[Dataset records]
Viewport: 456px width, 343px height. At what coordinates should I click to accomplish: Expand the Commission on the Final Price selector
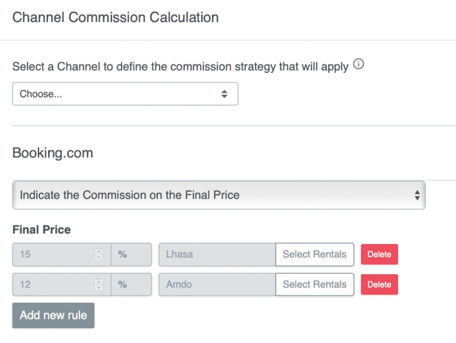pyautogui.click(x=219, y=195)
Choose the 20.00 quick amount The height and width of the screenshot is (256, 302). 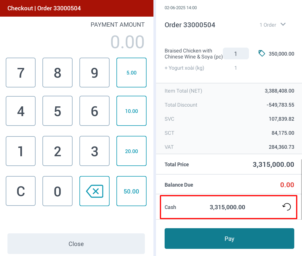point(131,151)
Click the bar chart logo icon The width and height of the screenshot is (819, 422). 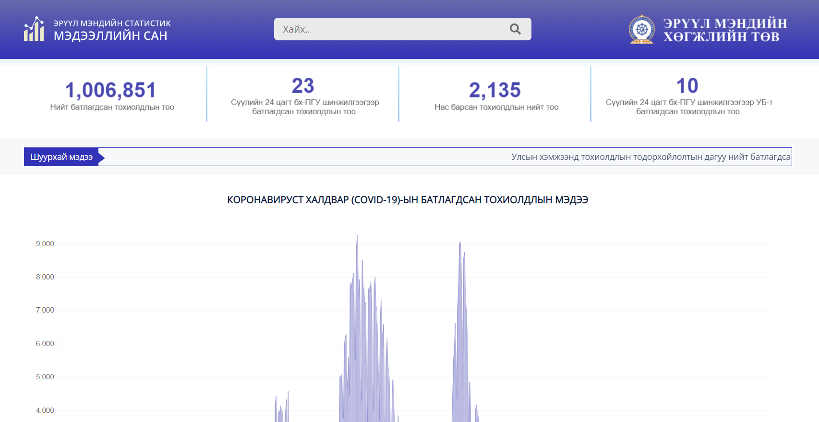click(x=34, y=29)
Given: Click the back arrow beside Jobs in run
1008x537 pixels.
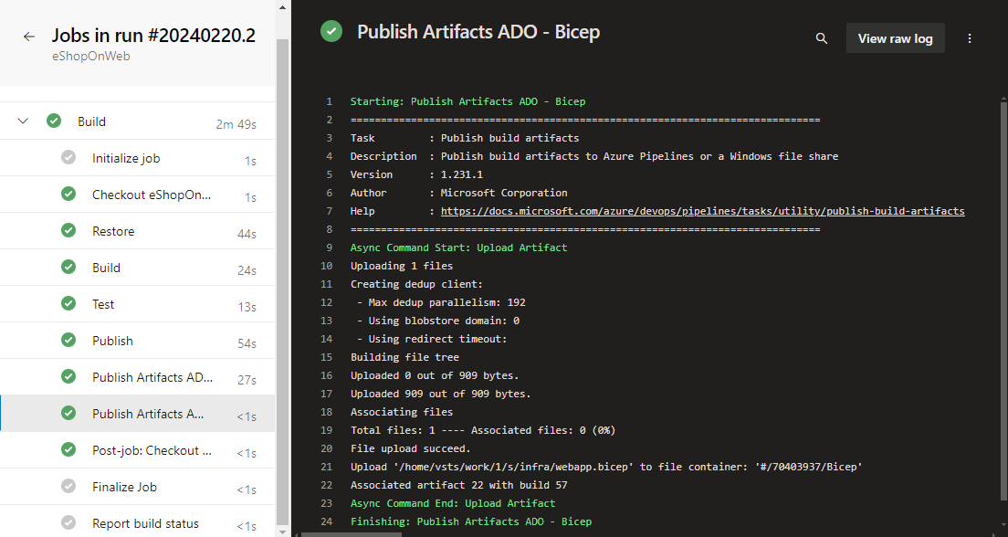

What the task asks
Working down from the line with "Given: Click the", copy each line exactly until the last line of the entries, which is also included. Omit the pictures.

Your solution
Given: Click the back arrow beside Jobs in run
1008x537 pixels.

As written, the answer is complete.